== AVAILABLE RECORDS
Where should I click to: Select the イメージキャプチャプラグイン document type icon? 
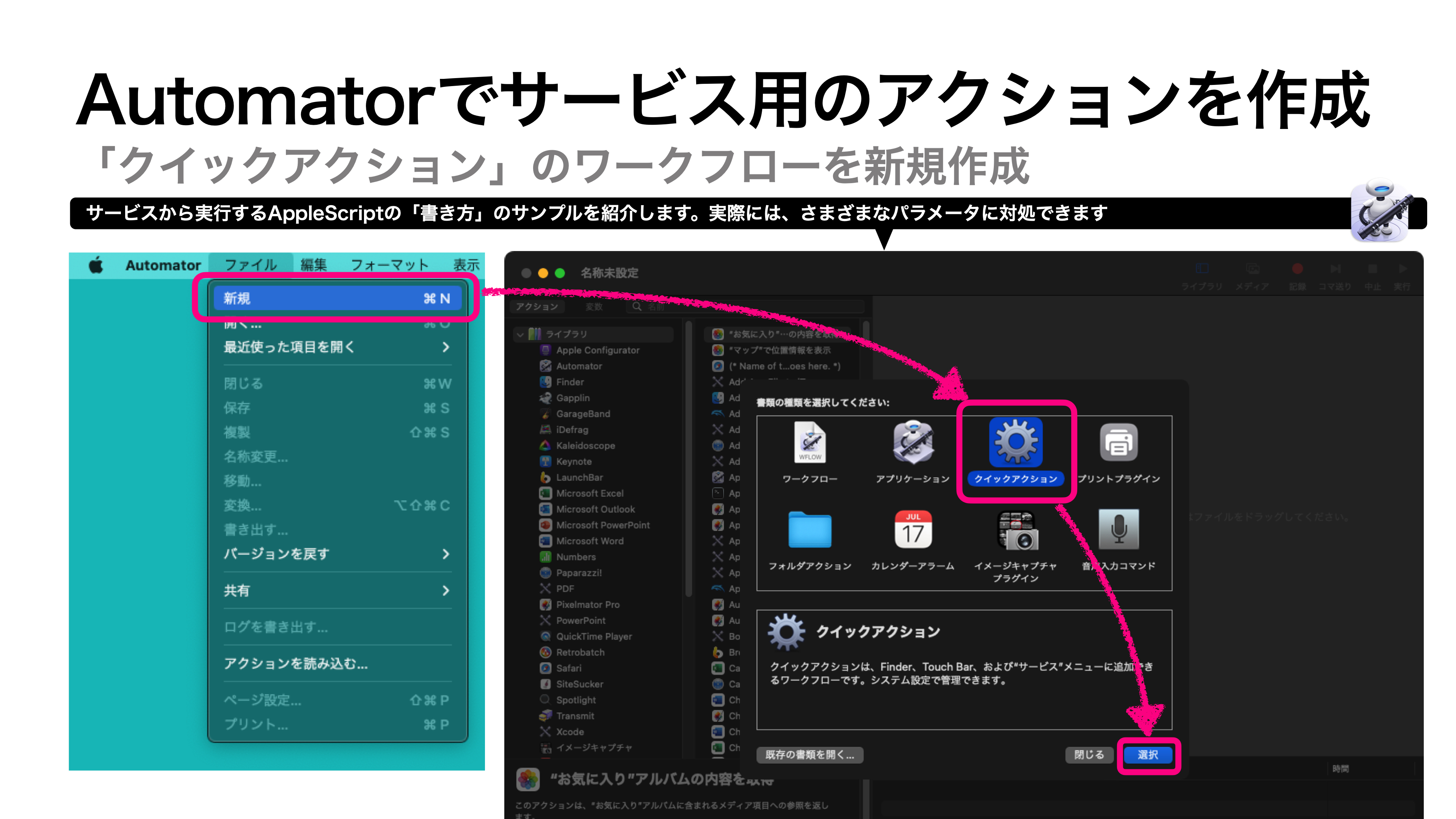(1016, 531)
====
== AVAILABLE RECORDS
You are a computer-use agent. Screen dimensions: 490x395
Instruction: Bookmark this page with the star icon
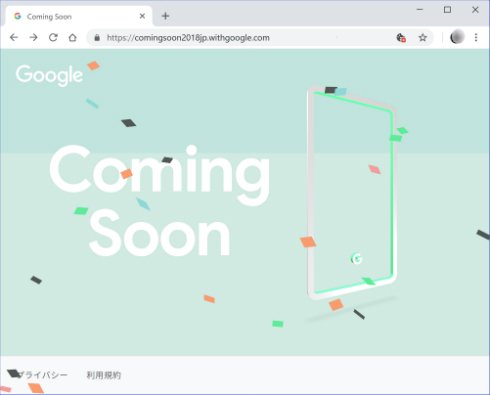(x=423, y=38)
====
Extract the stretch of lines from the one containing "Where should I" through the one containing "(1016, 531)", reproducing them exactly and leaving out the pictures.

Where should I click to: Select the イメージキャプチャプラグイン document type icon? 
(1016, 531)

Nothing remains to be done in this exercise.